There is one principle that I would add to the five principles that Marvin examines in the article: nondiscrimination. It seems to me that across public and private, physical and virtual “space” contexts (and judicial opinions), one persistent principle is that nondiscriminatory approaches to sustaining spaces, platforms, … infrastructures are presumptively legit and normatively attractive — whether government efforts to “sustain” involve public provisioning, subsidization or regulation.
I recognize that this might seem to tread too close to the negative liberty / anti-censorship model, but in my view, it helps connect the anti-censorship model with the pro-architecture model. We should worry when government micro-manages speech and chooses winners and losers, but macro-managing/structuring the speech environment is unavoidable. A nondiscrimination principle guides the latter (macro-management) to avoid the former (micro-management).

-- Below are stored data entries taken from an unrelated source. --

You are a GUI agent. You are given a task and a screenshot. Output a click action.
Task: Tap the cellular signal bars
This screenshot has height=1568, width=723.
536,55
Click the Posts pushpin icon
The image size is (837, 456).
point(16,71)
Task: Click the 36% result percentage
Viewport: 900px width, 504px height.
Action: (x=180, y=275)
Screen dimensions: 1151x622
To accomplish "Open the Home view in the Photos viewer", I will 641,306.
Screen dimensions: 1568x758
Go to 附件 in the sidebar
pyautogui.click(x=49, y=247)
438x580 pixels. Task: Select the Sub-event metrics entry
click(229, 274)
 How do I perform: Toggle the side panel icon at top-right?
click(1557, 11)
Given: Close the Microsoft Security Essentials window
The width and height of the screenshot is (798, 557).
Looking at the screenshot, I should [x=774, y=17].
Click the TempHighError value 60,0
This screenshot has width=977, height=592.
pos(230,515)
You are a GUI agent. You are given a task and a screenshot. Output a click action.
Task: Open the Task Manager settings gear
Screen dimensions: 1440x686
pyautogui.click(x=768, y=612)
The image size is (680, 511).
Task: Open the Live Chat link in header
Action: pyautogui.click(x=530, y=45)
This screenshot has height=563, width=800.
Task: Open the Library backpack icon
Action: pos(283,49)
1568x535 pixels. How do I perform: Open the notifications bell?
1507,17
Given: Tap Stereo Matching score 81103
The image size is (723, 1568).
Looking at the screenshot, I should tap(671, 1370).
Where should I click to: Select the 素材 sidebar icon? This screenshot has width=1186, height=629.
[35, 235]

This sixth principle is implicit is the other five that Marvin discusses. It’s not articulated as a stand-alone principle, uniform across situations, or even defined completely. Nonetheless, nondiscrimination of *some* sort is part of the spatial analysis for each principle. For example, in the paper, when Marvin discusses designated public spaces, he says that government can designate spaces–so long as it does so in a nondiscriminatory way. The nondiscrimination principle here is limited: government cannot discriminate based on the limited notion of “content.” Another example is limited public forums where government cannot discriminate on viewpoint, but can set aside a forum for particular speakers based on the expected content (say students / educational content). There are other examples that Marvin explores in the paper. In my view, there is something fundamental about nondiscrimnation and the functional role that it plays that warrants further attention.
Frankly, the idea of a nondiscrimination principle connects with my own ideas about the First Amendment being aimed at sustaining infrastructure commons and the many different types of spillovers from speech–or more broadly, sustaining a spillover-rich cultural environment; I explored those ideas in an essay and I expand on them in the book. It is important to make clear that government support for infrastructure commons — whether by direct provisioning or by common carrier style regulation — lessens pressure on both governments and markets to pick winners and losers in the speech marketplace/environment, and as Marvin argues, that is something that is and ought to be fundamental or core in any FA model.